Moraleja: las situaciones intermedias no son estables, si vas a gobernar con una dosis importante de corrupción mejor renunciar al sistema republicano y entregarse de lleno al patrimonialismo, que la justicia no sea ni a medias independiente, ni mínimamente eficaz, que tampoco lo sean los medios de comunicación y el estado se parezca lo más posible a una caja negra, de la que no puedan surgir pruebas ni testimonios sobre los delitos cometidos, para que no haya o sean inefectivas las filtraciones o las delaciones.

Así lo ha hecho Argentina en estos años, y la relativamente buena salud de la Presidencia de CFK vis a vis las de sus pares de Brasil y Chile prueba que la receta puede funcionar. Al menos puede ofrecer bastante más estabilidad que repúblicas imperfectas como las de nuestros vecinos, sometidas a recurrentes tensiones entre actores e instituciones, que exponen incómodamente las mentiras y errores de los presidentes a ojos de sus ciudadanos.

Claro que, a la larga, si Brasil y Chile superan este momento de crisis, no se resignan y logran dentro de un tiempo volverse repúblicas menos imperfectas que hoy, la impopularidad que ahora sufren sus presidentas será recordada no sólo como un problema menor, sino como un tránsito necesario hacia mejores gobiernos.

Es la trayectoria que, mal o bien, vienen recorriendo desde sus transiciones democráticas y que les permitió aprender de la experiencia, incluidos los errores.

A principios de los años noventa Brasil echó a un presidente por corrupto, y en el cuarto de siglo siguiente su PBI pasó de duplicar el argentino a casi cuadruplicarlo. Chile desde hace años que tiene índices de satisfacción con su democracia muy inferiores a los argentinos, porciones importantes de su ciudadanía reclaman cambios en el sistema político, en la distribución de la riqueza y en muchos otros aspectos, pero su economía crece desde hace décadas sin inflación, sin leyes de emergencia, sin atajos fraudulentos. Frente a esos logros los de nuestro patrimonialismo criollo, aunque más o menos estable y popular en la última década, luce peor que mediocre.

Algunos análisis recientes sobre por qué la corrupción no parece ser un serio problema para nuestros ciudadanos y tiende a naturalizarse, a volverse parte del paisaje o del “costo de ser argentino”, recurren al conocido tópico cultural: nos gusta la anomia, no nos interesa que los gobiernos respeten la ley porque tampoco queremos respetarla nosotros, etc.

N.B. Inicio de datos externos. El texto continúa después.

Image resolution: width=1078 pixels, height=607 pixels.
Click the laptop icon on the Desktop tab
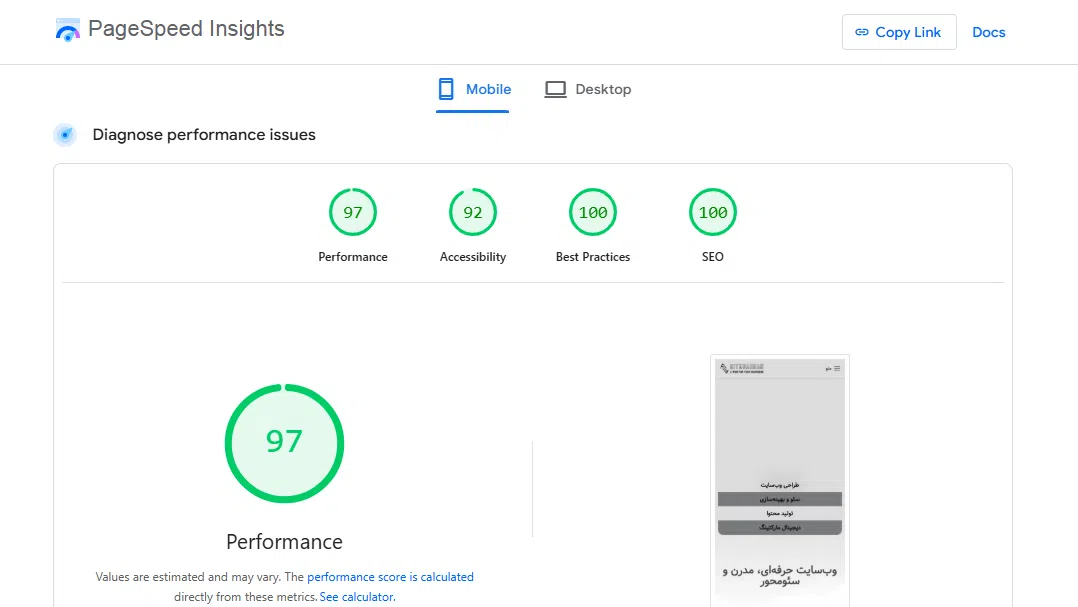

Esto es en parte cierto. Pero si no atendemos al costado institucional del problema terminamos echándole la culpa a la gente común de algo que es principalmente responsabilidad de quienes tienen en sus manos decidir: y pueden hacerlo para el lado de consolidar y reproducir el patrimonialismo, o para el de ponerlo en crisis, aun al precio de cierta inestabilidad, para que el orden republicano tenga todavía alguna chance de sobrevivir y prosperar.

Otros interpretan que, vistos los problemas que enfrentan países como Brasil y Chile, tal vez nos convenga adoptar otro modelo, uno estable aunque corrupto, del estilo del viejo PRI mexicano o el más nuevo putinismo ruso.

Muchos empresarios son particularmente sensibles a esta lógica: siguiéndola hasta el final justifican por qué es preferible para este final de ciclo una salida mediocre pero estable y segura, antes que el riesgo de un cambio que probablemente se frustre. Curiosa forma de aplicar el criterio de que para invertir hace falta seguridad jurídica: aunque más no sea una que asegure al poderoso salirse con la suya.